There will be one of these robots in each store, equipped to scan aisles for hazards like a fallen bag of sugar, jug of milk or fruit, said Nicholas Bertram, president of Carlisle-based Giant Food Stores. The robot will have a name tag and will seem to move slowly enough for customers to snag a selfie.
This is part of a massive robot rollout from Giant's parent Ahold Delhaize USA, which announced recently that nearly 500 robots will be arriving at Giant and Stop & Shop stores. Giant expects the rollout to be completed by mid-2019 and would not disclose the cost.
Most robots have been used in manufacturing and away from the areas where people actually shop, said Steven Keith Platt, research director at Northwestern University's Retail Analytics Council. Ahold's announcement, Platt said, is the largest front-of-store robot rollout in the world.
"This is a huge leap in getting human beings comfortable and interacting with robots," Platt said after speaking on a National Retail Federation panel Monday alongside Giant's Bertram at the Jacob Javits center in New York. "It really puts robots in front of people in a retail environment. It's the first of many more to come in the next several years."
In the highly competitive grocery market, chains are trying to edge each other out with a superior in-store experience and seamless online ordering options. In an October blog post, Walmart wrote about how 78 stores had a self-driving robot cleaning floors and the company planned to expand the technology to 360 stores.
Giant was piloting its "Marty" robot for a year in its stores at 4211 Union Deposit Road in Harrisburg and 255 Spring Garden Street in Carlisle. Now, the robots will be coming to all 172 Giant and Martine's Food Markets stores in waves over the next few months.
Badger Technologies CEO Tim Rowland pointed to this Marty robot outside his display booth at the National Retail Federation Conference. The robot is a partnership between Ahold's Retail Business Services unit and Badger Technologies, a product division of U.S.-based global manufacturer Jabil.
Rowland explained how the "Marty" robot is equipped with an autonomous base with a 12-hour battery and a rotating LIDAR, which is a detection system similar to radar but one that uses light from a laser to detect objects and movement. This is how the robots avoid bumping into shoppers filling up their grocery carts. There are also embedded cameras and LED backlighting to help the robot see down the aisles.
If something has fallen off the shelf, Rowland explained, this robot will get as close as possible to the spill or hazard, flash its lights yellow and use Spanish and English to caution in an alert system. Then, Rowland said, the store's public address system will be able to say "clean up on aisle five" until an employee cleans it up.
Allowing robots to do "repetitive tasks," like scanning shelves and floors enables groceries to do more with their workers, Rowland said.
Millions of people could be displaced by automation, forcing these workers to switch jobs or learn new skills, according to a 2017 report from McKinsey Global Institute. Though this new technology may create new jobs in some situations, the report estimated up to 800 million people globally will need to find another job by 2030.

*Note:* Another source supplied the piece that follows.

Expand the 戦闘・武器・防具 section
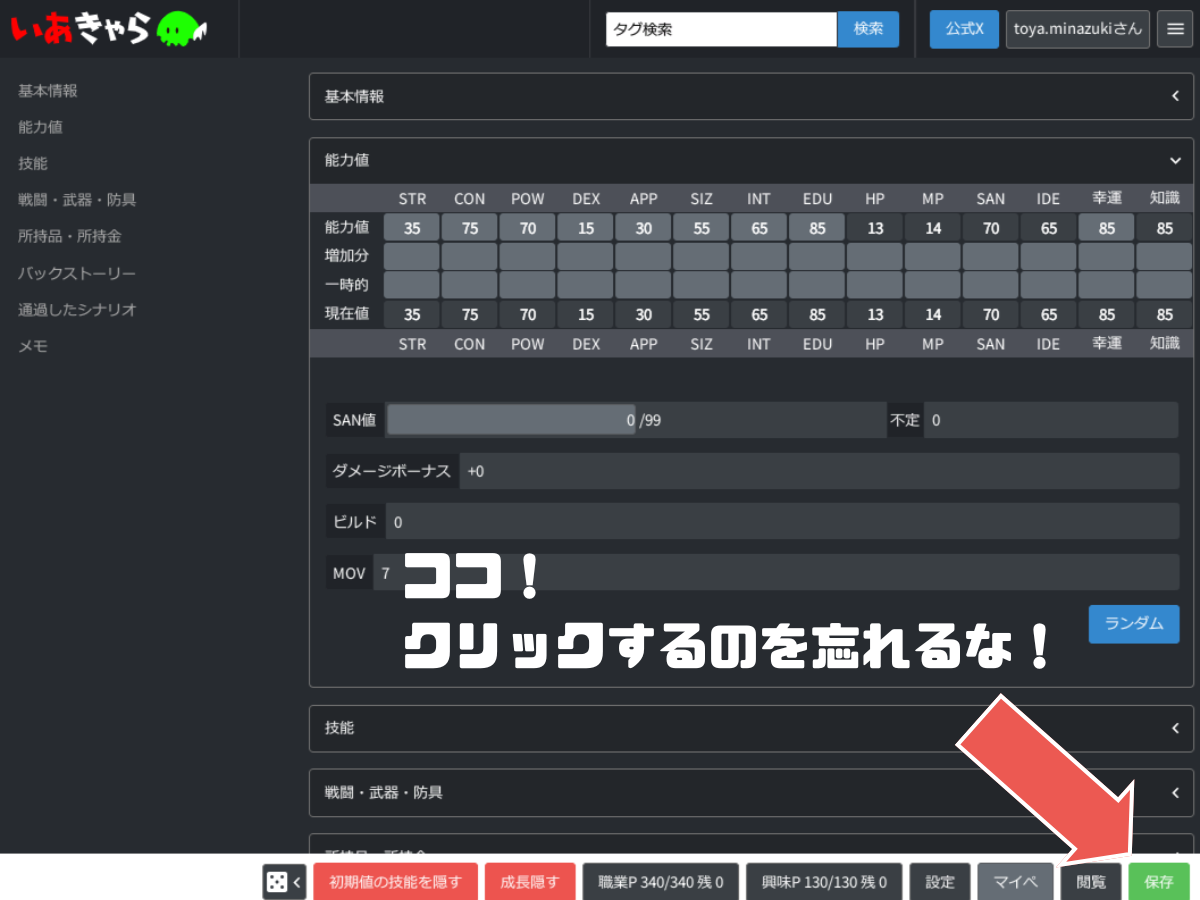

The types of jobs most likely to be displaced by automation are "physical ones in predictable environments, such as operating machinery and preparing fast food."
This technology at Giant stores will not be replacing the need for in-store employees and instead, Bertram said, it will be "replacing tasks."
Badger also developed the robot's capabilities to include scanning shelves for out-of-stock items, but that is not part of this rollout and will be employed in 2020.
"We need to be, in the retail industry, taking advantage of this exponential growth in technology," Bertram said on the panel, "not avoiding it."
This article is written by By Ellie Silverman from The Philadelphia Inquirer and was legally licensed via the Tribune Content Agency through the NewsCred publisher network. Please direct all licensing questions to firstname.lastname@example.org.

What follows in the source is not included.